[What you should do] Task for the records below: copy exactly, and only, the line containing "Task: Expand the" and every line after it to the end, with pictures left out.
┌─ Data under study
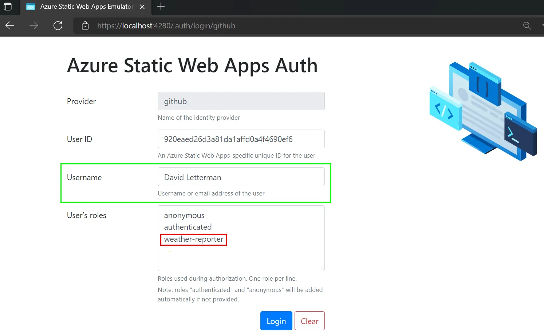
Task: Click the browser forward arrow
Action: (34, 25)
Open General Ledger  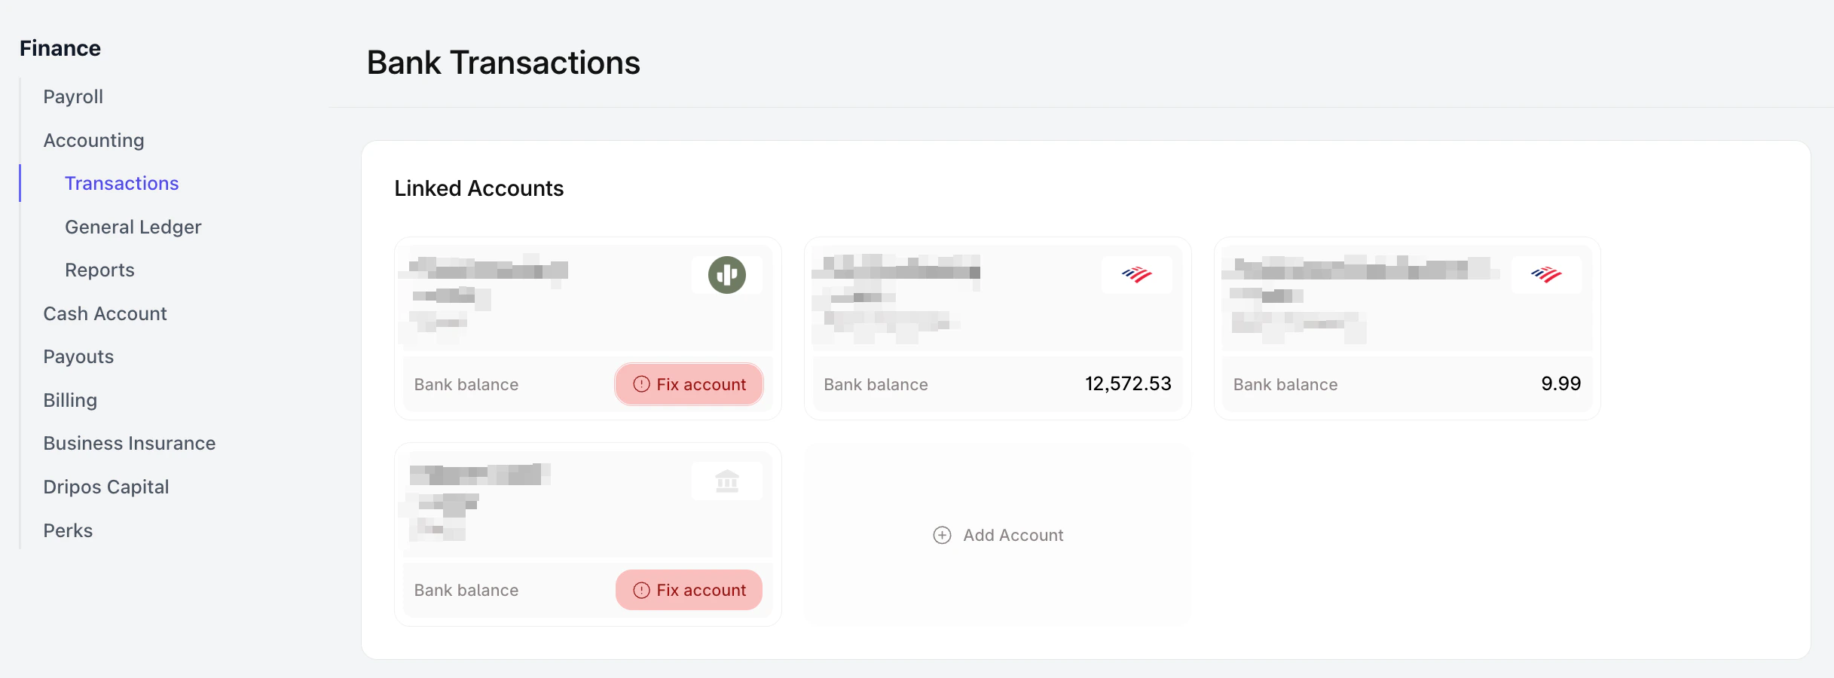[133, 227]
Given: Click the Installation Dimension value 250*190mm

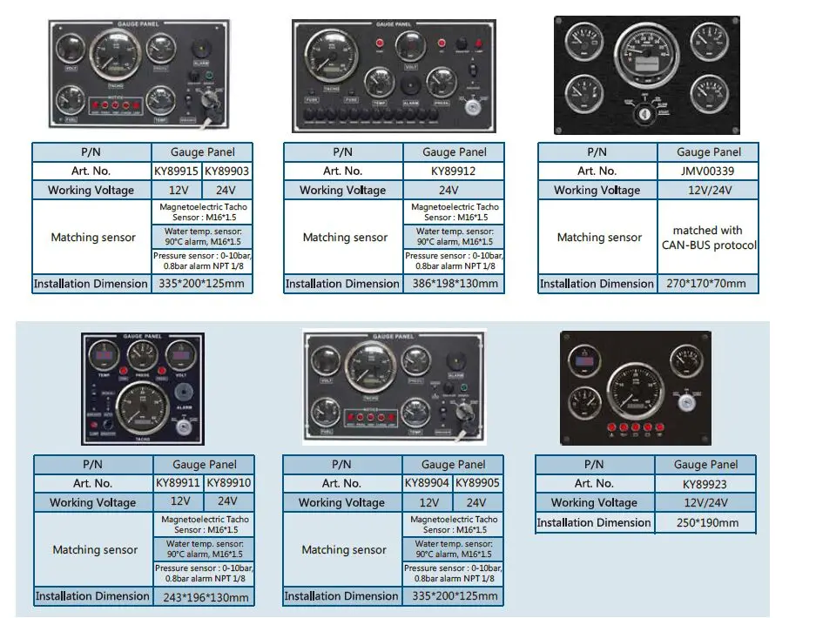Looking at the screenshot, I should pos(707,522).
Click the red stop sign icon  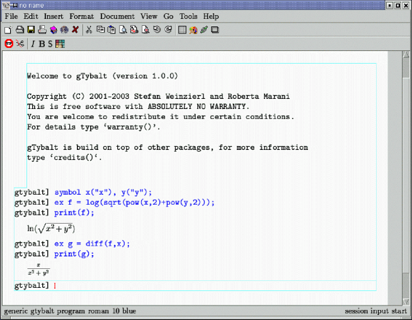click(x=9, y=43)
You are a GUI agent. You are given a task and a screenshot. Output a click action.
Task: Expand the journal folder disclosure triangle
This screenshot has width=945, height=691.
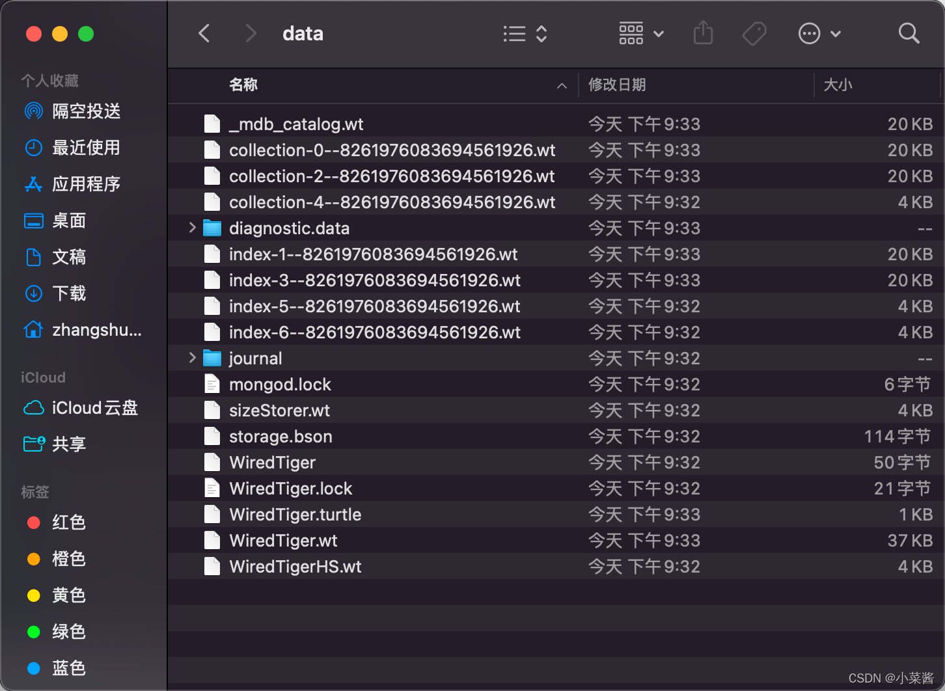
└─
[Final answer]
Task: Expand the journal folder disclosure triangle
This screenshot has width=945, height=691.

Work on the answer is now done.